> [Reading text]

☆ ☆ ☆ ☆

Posts Tagged ‘Les Miserables’

not just jane book darwins

In the wake of my NYC trip and the presidential transition, here’s what I’ve been reading lately:

Harry Potter and the Half-Blood Prince, J.K. Rowling
Multiple secret plots, Horcruxes, Quidditch and so much snogging: I love this sixth installment of Harry’s story. It is, in many ways, his last chance to be a teenager. The ending makes me weep every single time, but it’s still so good.

The Novel of the Century: The Extraordinary Adventure of Les Misérables, David Bellos
I adore Les Mis: I fell head over heels for the musical as a teenager and loved the book when I read it a few years ago. Bellos chronicles the inspiration, writing process and publication of Hugo’s masterpiece, with fascinating asides about language, color, coinage, politics and more. Accessible and interesting for Les Mis fans. To review for Shelf Awareness (out March 21).

☆ ☆ ☆ ☆

[Interface element records]
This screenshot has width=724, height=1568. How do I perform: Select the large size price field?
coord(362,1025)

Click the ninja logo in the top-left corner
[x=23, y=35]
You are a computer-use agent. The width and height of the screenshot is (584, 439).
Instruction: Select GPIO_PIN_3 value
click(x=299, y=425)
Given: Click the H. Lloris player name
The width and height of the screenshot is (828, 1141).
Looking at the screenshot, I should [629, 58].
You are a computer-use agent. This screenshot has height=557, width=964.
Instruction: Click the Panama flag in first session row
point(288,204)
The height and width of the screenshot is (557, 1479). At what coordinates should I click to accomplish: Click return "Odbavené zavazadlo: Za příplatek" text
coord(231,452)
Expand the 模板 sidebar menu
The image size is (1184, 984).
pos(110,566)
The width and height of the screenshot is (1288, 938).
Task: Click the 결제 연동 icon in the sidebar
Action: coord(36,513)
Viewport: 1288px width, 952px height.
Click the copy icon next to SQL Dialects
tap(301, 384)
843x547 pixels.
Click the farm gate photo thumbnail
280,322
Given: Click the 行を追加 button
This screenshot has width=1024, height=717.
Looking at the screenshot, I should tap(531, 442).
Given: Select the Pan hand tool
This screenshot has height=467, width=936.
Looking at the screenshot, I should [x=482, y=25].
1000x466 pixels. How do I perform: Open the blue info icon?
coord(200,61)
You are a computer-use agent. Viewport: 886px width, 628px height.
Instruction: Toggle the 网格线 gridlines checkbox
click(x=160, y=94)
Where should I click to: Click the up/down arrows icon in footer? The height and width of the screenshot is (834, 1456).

☆ ☆ ☆ ☆

> [Problem 1]
Render this sentence from the reading roundup into Spanish: "It is, in many ways, his last chance to be a teenager."
> [Problem 2]
Carry on the reading roundup after its final sentence.

> [Result 1]
Es, en muchos sentidos, su última oportunidad de ser un adolescente.

> [Result 2]
The Inquisitor’s Tale: Or, The Three Magical Children and Their Holy Dog, Adam Gidwitz
An engaging, often funny medieval tale of three French children with unusual powers – plus a greyhound who just might be a saint. Fun, clever and moving. (Also: best subtitle ever.) Recommended by Liberty on All the Books!.

The Satanic Mechanic, Sally Andrew
Tannie Maria van Harten, who writes the recipe and love advice column for her local newspaper, gets drawn into a police investigation when she sees not one, but two, men murdered before her eyes. An engaging mystery set in South Africa, which is as much about Tannie Maria’s life and relationships as it is about catching the killer. Lots of Afrikaans words and delicious food descriptions. To review for Shelf Awareness (out March 28).

Harry Potter and the Deathly Hallows, J.K. Rowling
The final, grim, heartbreaking, wonderful installment of a story I adore. It felt astonishingly timely, and as usual, I didn’t want it to end. Lupin’s words on Potterwatch struck me particularly this time: “Everything for which we are fighting: the triumph of good, the power of innocence, the need to keep resisting.”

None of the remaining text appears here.